## [TO DO]
Please reproduce each of the entries below exactly as they appear.

Saved entries:
++++++++++

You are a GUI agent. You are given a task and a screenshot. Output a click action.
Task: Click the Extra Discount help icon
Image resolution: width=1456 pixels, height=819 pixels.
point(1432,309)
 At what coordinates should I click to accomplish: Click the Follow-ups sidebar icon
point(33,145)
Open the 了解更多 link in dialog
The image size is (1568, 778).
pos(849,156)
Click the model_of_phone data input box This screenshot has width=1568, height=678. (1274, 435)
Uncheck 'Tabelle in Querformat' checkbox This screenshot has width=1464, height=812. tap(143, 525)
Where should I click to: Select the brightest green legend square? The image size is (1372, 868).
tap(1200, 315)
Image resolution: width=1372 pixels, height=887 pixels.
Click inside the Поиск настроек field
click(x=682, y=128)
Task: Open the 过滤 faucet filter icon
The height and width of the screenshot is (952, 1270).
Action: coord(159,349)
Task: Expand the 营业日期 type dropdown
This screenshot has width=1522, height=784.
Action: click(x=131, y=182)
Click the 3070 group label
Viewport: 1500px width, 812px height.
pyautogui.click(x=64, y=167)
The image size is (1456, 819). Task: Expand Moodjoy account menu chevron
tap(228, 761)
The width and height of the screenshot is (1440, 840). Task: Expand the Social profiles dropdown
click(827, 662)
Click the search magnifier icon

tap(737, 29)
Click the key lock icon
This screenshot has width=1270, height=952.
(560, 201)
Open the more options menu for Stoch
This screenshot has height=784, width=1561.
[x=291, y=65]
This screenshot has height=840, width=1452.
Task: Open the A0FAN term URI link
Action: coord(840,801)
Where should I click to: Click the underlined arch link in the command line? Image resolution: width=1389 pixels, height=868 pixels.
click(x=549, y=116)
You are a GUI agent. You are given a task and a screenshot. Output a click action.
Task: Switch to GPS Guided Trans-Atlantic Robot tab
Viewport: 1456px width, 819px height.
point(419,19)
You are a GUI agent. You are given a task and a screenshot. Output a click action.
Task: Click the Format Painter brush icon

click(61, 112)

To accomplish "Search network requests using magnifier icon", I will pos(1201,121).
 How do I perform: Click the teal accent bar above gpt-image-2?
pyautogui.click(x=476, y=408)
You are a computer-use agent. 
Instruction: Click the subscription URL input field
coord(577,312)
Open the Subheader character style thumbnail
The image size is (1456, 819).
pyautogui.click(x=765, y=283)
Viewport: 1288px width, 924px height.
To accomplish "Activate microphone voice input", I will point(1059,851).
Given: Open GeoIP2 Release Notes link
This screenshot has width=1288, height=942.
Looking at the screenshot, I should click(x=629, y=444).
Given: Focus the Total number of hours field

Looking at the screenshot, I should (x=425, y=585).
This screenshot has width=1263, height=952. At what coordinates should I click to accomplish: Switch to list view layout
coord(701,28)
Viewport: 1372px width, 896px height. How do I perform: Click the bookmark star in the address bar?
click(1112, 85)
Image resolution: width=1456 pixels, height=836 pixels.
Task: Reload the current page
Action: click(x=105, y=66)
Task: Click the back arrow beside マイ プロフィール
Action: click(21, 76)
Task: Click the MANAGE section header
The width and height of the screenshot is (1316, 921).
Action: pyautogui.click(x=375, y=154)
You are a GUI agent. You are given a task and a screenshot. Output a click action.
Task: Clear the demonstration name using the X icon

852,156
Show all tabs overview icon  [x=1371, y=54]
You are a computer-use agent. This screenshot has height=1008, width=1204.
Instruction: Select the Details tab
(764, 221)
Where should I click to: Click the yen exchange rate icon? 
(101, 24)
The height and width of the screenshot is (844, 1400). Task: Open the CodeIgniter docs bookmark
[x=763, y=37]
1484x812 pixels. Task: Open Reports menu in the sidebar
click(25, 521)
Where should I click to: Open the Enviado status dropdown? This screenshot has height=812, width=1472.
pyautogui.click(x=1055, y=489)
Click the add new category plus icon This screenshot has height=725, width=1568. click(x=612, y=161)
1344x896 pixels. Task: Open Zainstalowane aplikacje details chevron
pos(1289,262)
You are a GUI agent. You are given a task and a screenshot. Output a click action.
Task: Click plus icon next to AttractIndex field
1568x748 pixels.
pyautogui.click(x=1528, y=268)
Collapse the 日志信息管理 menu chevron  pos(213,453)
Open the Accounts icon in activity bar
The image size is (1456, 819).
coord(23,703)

++++++++++

## [THE ANSWER]
You are a GUI agent. You are given a task and a screenshot. Output a click action.
Task: Click the Extra Discount help icon
Image resolution: width=1456 pixels, height=819 pixels.
point(1432,309)
 At what coordinates should I click to accomplish: Click the Follow-ups sidebar icon
point(33,145)
Open the 了解更多 link in dialog
The image size is (1568, 778).
pos(849,156)
Click the model_of_phone data input box This screenshot has width=1568, height=678. (1274, 435)
Uncheck 'Tabelle in Querformat' checkbox This screenshot has width=1464, height=812. tap(143, 525)
Where should I click to: Select the brightest green legend square? The image size is (1372, 868).
tap(1200, 315)
Image resolution: width=1372 pixels, height=887 pixels.
Click inside the Поиск настроек field
click(x=682, y=128)
Task: Open the 过滤 faucet filter icon
The height and width of the screenshot is (952, 1270).
Action: coord(159,349)
Task: Expand the 营业日期 type dropdown
This screenshot has width=1522, height=784.
Action: click(x=131, y=182)
Click the 3070 group label
Viewport: 1500px width, 812px height.
pyautogui.click(x=64, y=167)
The image size is (1456, 819). Task: Expand Moodjoy account menu chevron
tap(228, 761)
The width and height of the screenshot is (1440, 840). Task: Expand the Social profiles dropdown
click(827, 662)
Click the search magnifier icon

tap(737, 29)
Click the key lock icon
This screenshot has width=1270, height=952.
(560, 201)
Open the more options menu for Stoch
This screenshot has height=784, width=1561.
[x=291, y=65]
This screenshot has height=840, width=1452.
Task: Open the A0FAN term URI link
Action: coord(840,801)
Where should I click to: Click the underlined arch link in the command line? Image resolution: width=1389 pixels, height=868 pixels.
click(x=549, y=116)
You are a GUI agent. You are given a task and a screenshot. Output a click action.
Task: Switch to GPS Guided Trans-Atlantic Robot tab
Viewport: 1456px width, 819px height.
point(419,19)
You are a GUI agent. You are given a task and a screenshot. Output a click action.
Task: Click the Format Painter brush icon

click(61, 112)

To accomplish "Search network requests using magnifier icon", I will pos(1201,121).
 How do I perform: Click the teal accent bar above gpt-image-2?
pyautogui.click(x=476, y=408)
You are a computer-use agent. 
Instruction: Click the subscription URL input field
coord(577,312)
Open the Subheader character style thumbnail
The image size is (1456, 819).
pyautogui.click(x=765, y=283)
Viewport: 1288px width, 924px height.
To accomplish "Activate microphone voice input", I will point(1059,851).
Given: Open GeoIP2 Release Notes link
This screenshot has width=1288, height=942.
Looking at the screenshot, I should click(x=629, y=444).
Given: Focus the Total number of hours field

Looking at the screenshot, I should (x=425, y=585).
This screenshot has width=1263, height=952. At what coordinates should I click to accomplish: Switch to list view layout
coord(701,28)
Viewport: 1372px width, 896px height. How do I perform: Click the bookmark star in the address bar?
click(1112, 85)
Image resolution: width=1456 pixels, height=836 pixels.
Task: Reload the current page
Action: click(x=105, y=66)
Task: Click the back arrow beside マイ プロフィール
Action: click(21, 76)
Task: Click the MANAGE section header
The width and height of the screenshot is (1316, 921).
Action: pyautogui.click(x=375, y=154)
You are a GUI agent. You are given a task and a screenshot. Output a click action.
Task: Clear the demonstration name using the X icon

852,156
Show all tabs overview icon  [x=1371, y=54]
You are a computer-use agent. This screenshot has height=1008, width=1204.
Instruction: Select the Details tab
(764, 221)
Where should I click to: Click the yen exchange rate icon? 
(101, 24)
The height and width of the screenshot is (844, 1400). Task: Open the CodeIgniter docs bookmark
[x=763, y=37]
1484x812 pixels. Task: Open Reports menu in the sidebar
click(25, 521)
Where should I click to: Open the Enviado status dropdown? This screenshot has height=812, width=1472.
pyautogui.click(x=1055, y=489)
Click the add new category plus icon This screenshot has height=725, width=1568. click(x=612, y=161)
1344x896 pixels. Task: Open Zainstalowane aplikacje details chevron
pos(1289,262)
You are a GUI agent. You are given a task and a screenshot. Output a click action.
Task: Click plus icon next to AttractIndex field
1568x748 pixels.
pyautogui.click(x=1528, y=268)
Collapse the 日志信息管理 menu chevron  pos(213,453)
Open the Accounts icon in activity bar
The image size is (1456, 819).
coord(23,703)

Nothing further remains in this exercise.